Starting at the line where "Given: Collapse the" occurs, reproduce each line through the end of the entries below exactly. Omit every picture.
=== Begin Enclosure ===
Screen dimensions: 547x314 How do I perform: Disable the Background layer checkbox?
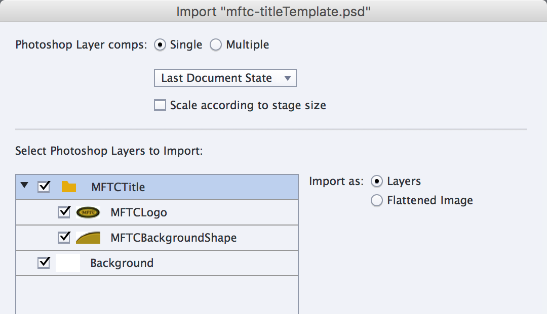tap(44, 263)
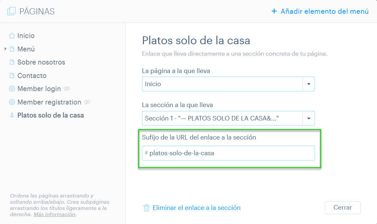This screenshot has height=224, width=377.
Task: Open the Más información link
Action: [x=54, y=215]
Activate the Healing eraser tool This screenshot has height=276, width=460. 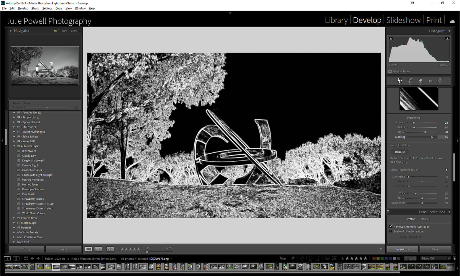point(420,81)
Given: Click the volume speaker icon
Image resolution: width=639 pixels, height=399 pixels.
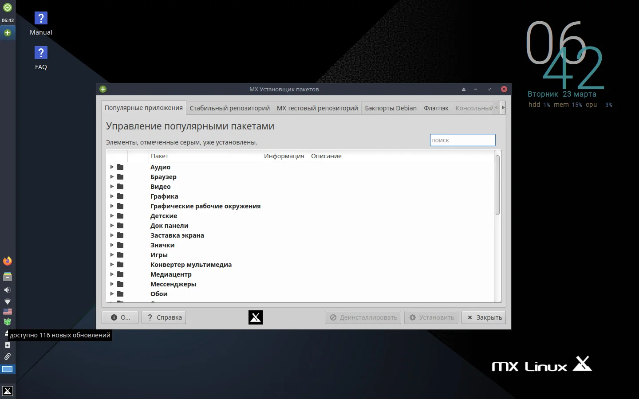Looking at the screenshot, I should coord(7,289).
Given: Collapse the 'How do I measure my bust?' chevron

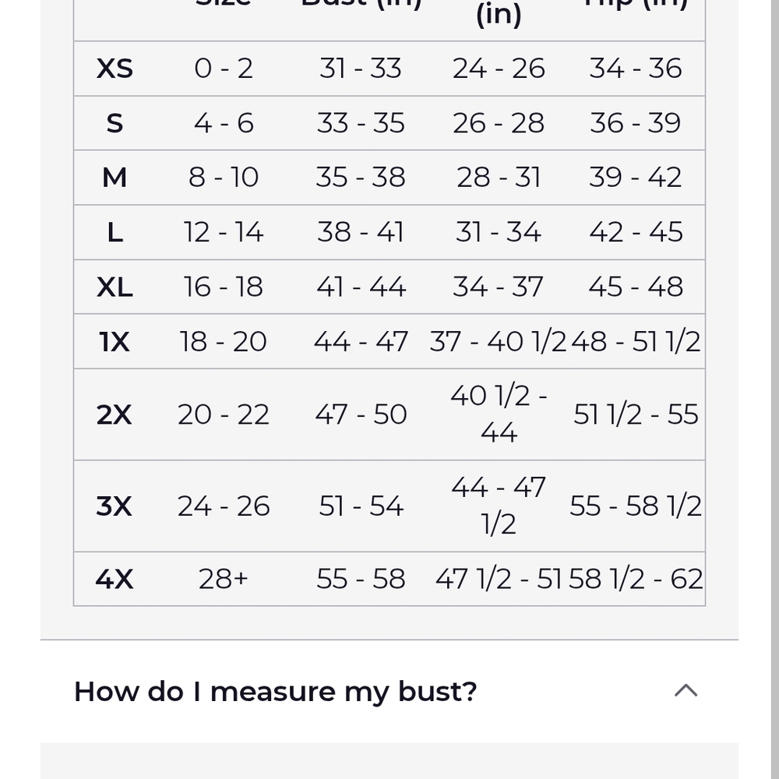Looking at the screenshot, I should 686,690.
=== End Enclosure ===
Answer to this exercise:
Given: Collapse the 'How do I measure my bust?' chevron

Looking at the screenshot, I should 686,690.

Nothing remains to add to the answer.